Os artistas que assinam o manifesto deixaram algumas palavras que vincam publicamente “o papel fundamental que cabe - deve caber - às diferentes formas de arte e cultura na resposta à crise”.
O pianista Adriano Jordão, por exemplo, afirma que “a cultura é a alma de toda a comunidade”, enquanto a escritora Alice Vieira recorda Churchill e as suas palavras, na II Guerra Mundial, quando lhe propuseram cortar o financiamento da cultura, para contribuir para o esforço de guerra: “Se cortássemos na cultura, então por que é que estaríamos a lutar?”.
Para os escritores Mário Zambujal e Rui Zink, “a cultura é como a manteiga no pão” e um dos seus azares “é ser como respirar: tão essencial, que mal lhe damos valor”.
Mais pragmático, o poeta António Carlos Cortez defende que “mais do que nunca, cabe a quem decide políticas de educação e cultura exigir, no orçamento do Estado, e exigir à própria Europa comunitária, no contexto dos planos de recuperação financeira e económica que se avizinham, um incentivo claro para que as atividades culturais não morram”.
“São milhares de empregos que estão em causa. É a própria identidade europeia que está em causa. É a sanidade coletiva que o exige e o direito a vivermos livres”, acrescenta Cortez, corroborado pela escritora e dramaturga Joana Bértholo, que lembra que “detrás de cada livro há uma multidão de pessoas dedicadas: autores, editores, revisores, tradutores, paginadores, gráficos, livreiros, bibliotecários, técnicos, distribuidores, promotores, programadores e críticos. O mesmo se passa com cada concerto, peça de teatro, de dança ou filme”.
Para a pintora Gracinda Candeias, “a cultura é também um bem de primeira necessidade” e justifica-o com o atual contexto de confinamento, desafiando as pessoas a imaginarem o que seria passar por isto sem terem acesso a todas as formas de arte e expressões artísticas que hoje estão disponíveis.

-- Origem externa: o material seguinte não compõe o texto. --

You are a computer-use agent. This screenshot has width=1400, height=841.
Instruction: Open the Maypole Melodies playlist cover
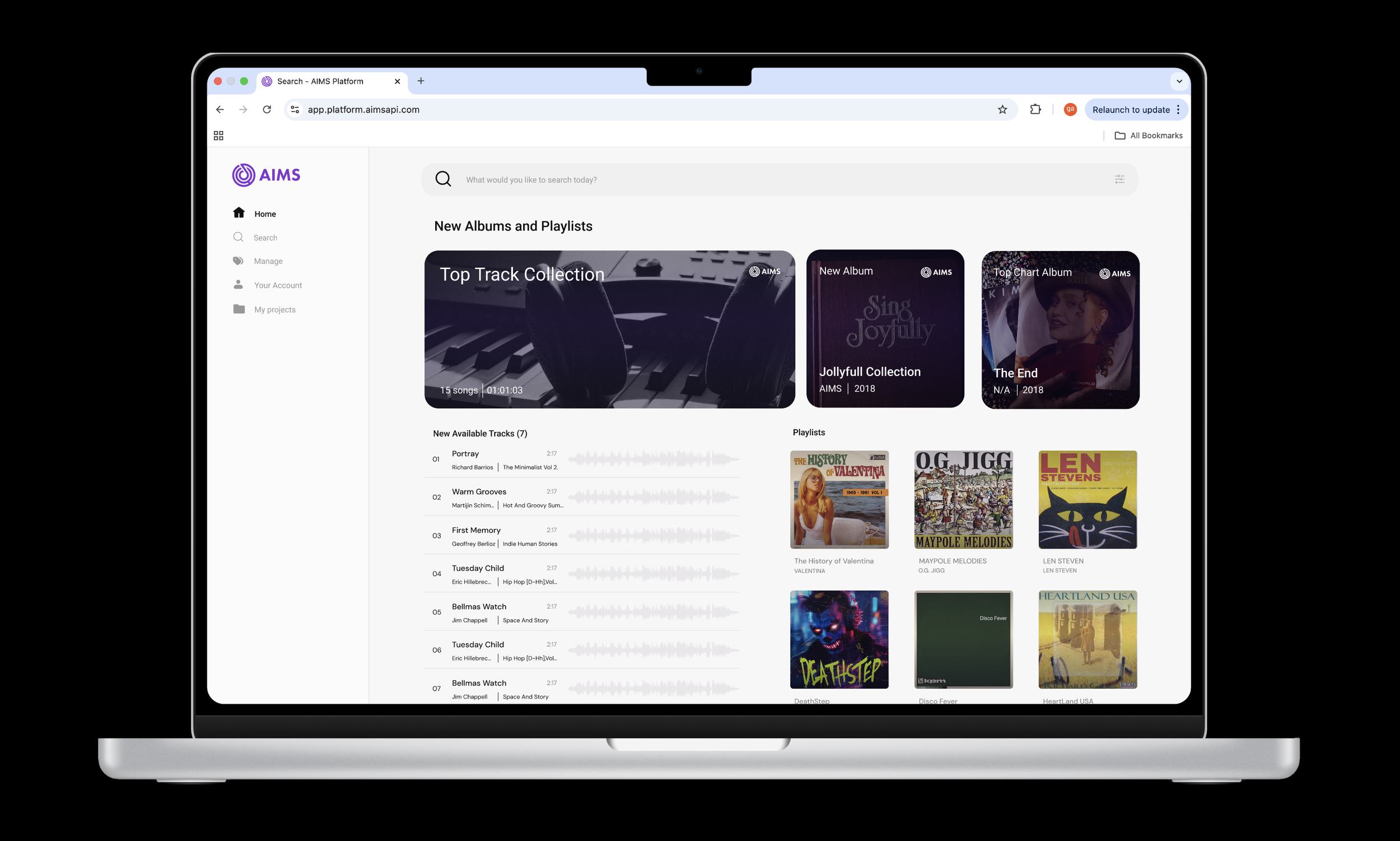click(963, 499)
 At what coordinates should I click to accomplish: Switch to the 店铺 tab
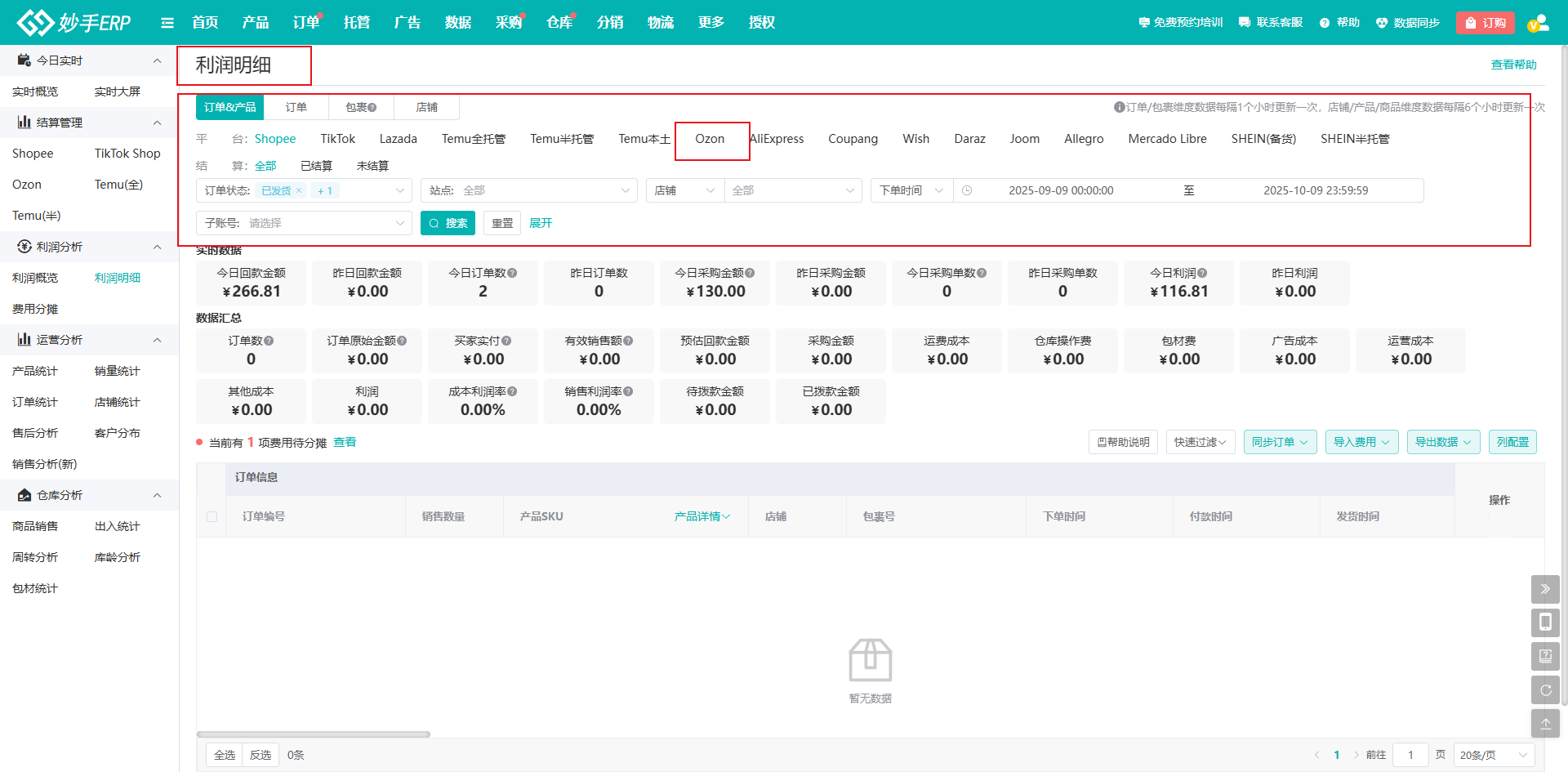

Num registo mais esperançoso, o poeta e ensaísta Nuno Júdice escreve: “E talvez, quando sairmos disto, possamos sair com as respostas que nos foram dadas pelo que lemos, pelo que ouvimos, pelo que vimos num poema, num romance, num plano de filme, numa réplica teatral, numa canção ou numa peça musical. Se for isso que levarmos para a liberdade plena, quando ela surgir, não teremos perdido tudo neste isolamento”.